Because I’ve worked all winter in the garden, although there are still many things to get done, I don’t have the sense of urgency, this spring as in previous years. But, there are always general tasks to get done, such as
- Check the garden for pests
- Clean up the garden and verandah pots
- Mulch the soil
- Add Seamungus to the garden beds as a soil conditioner
- Fertilise all the roses
- Start the eco-management program for roses.
- Check the climbing plants and standard roses are tied securely
- Deadhead any finished winter bulbs
- Prune any shrubs or winter salvia
- Fill any spaces in the borders with annuals and plan the flowering times so they bloom in succession
- Paint or refresh verandah furniture
- Plant summer herbs and salad greens
Another plant I’m highlighting in the garden this season is Cosmos.
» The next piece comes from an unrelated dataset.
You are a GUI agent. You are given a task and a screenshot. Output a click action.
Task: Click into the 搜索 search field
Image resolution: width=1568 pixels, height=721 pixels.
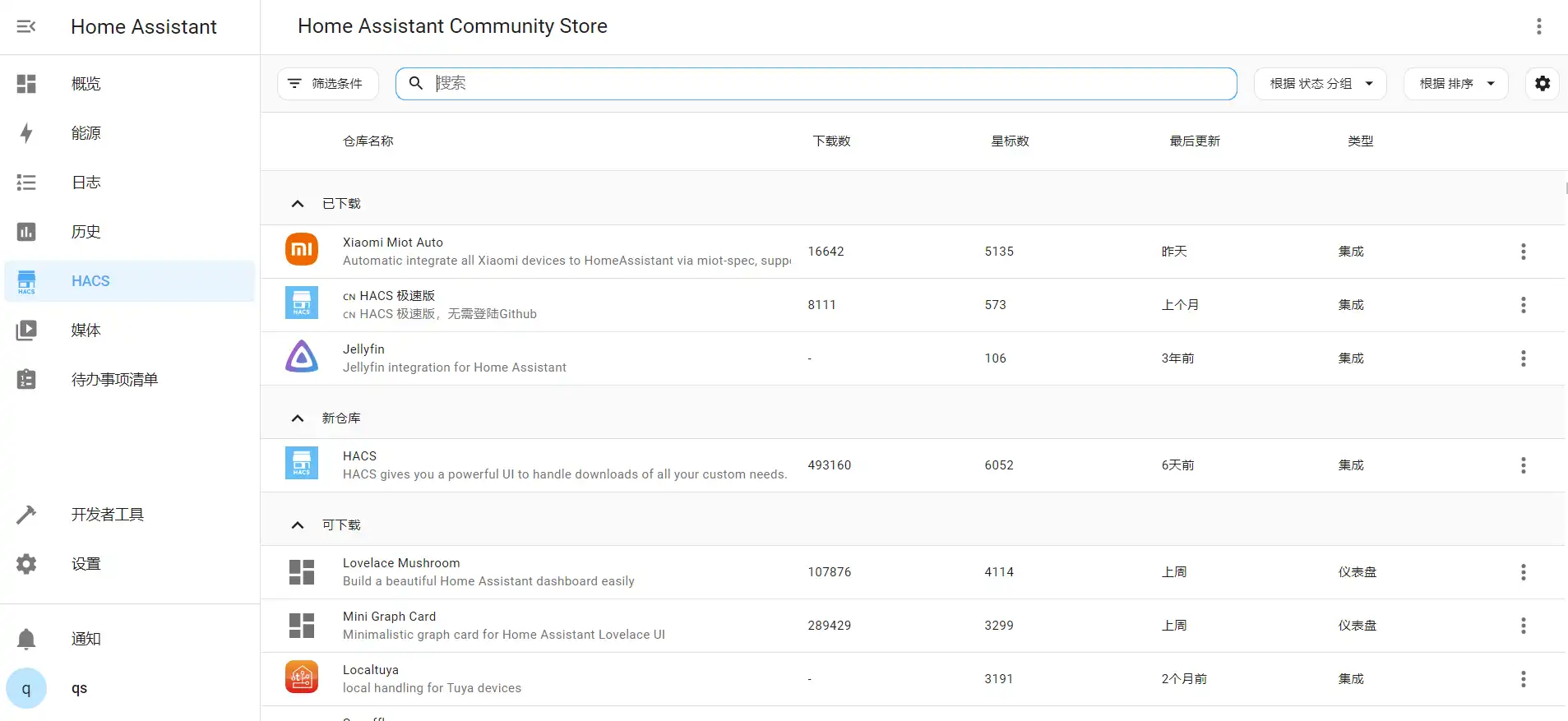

These light and pretty flowers are native to Mexico, blooming widely in patches of pink, white and orange through the scrub and paddocks. Cosmos is a Greek word meaning ‘beauty and harmony of the universe. It was a name adopted by the Spanish missionary priests in Mexico, who loved the flower’s even circle of petals.
Cosmos Bipinnatus variety will be planted once the seeds arrive; Cosmos bipinnatus Cupcake White, Cupcake Blush and Purity. There are three varieties of cosmos; two are annuals, and one is a perennial. The annual ones are Cosmos bipinnatus, and Cosmos sulphureus are pinks and whites that are half-hardy, so they must be planted after the frost has finished. Having just one year to set seed, they will bloom with great abundance. The Cosmos sulphureus is yellow, red, or orange blooms, and the tuberous perennial variety is a chocolate-scented burgundy Cosmos. atrosanguineus, which is grown like a dahlia. Cosmos are like sweet peas; they will flower the more you cut them. The bees will be over the moon this year with so much variety to choose from.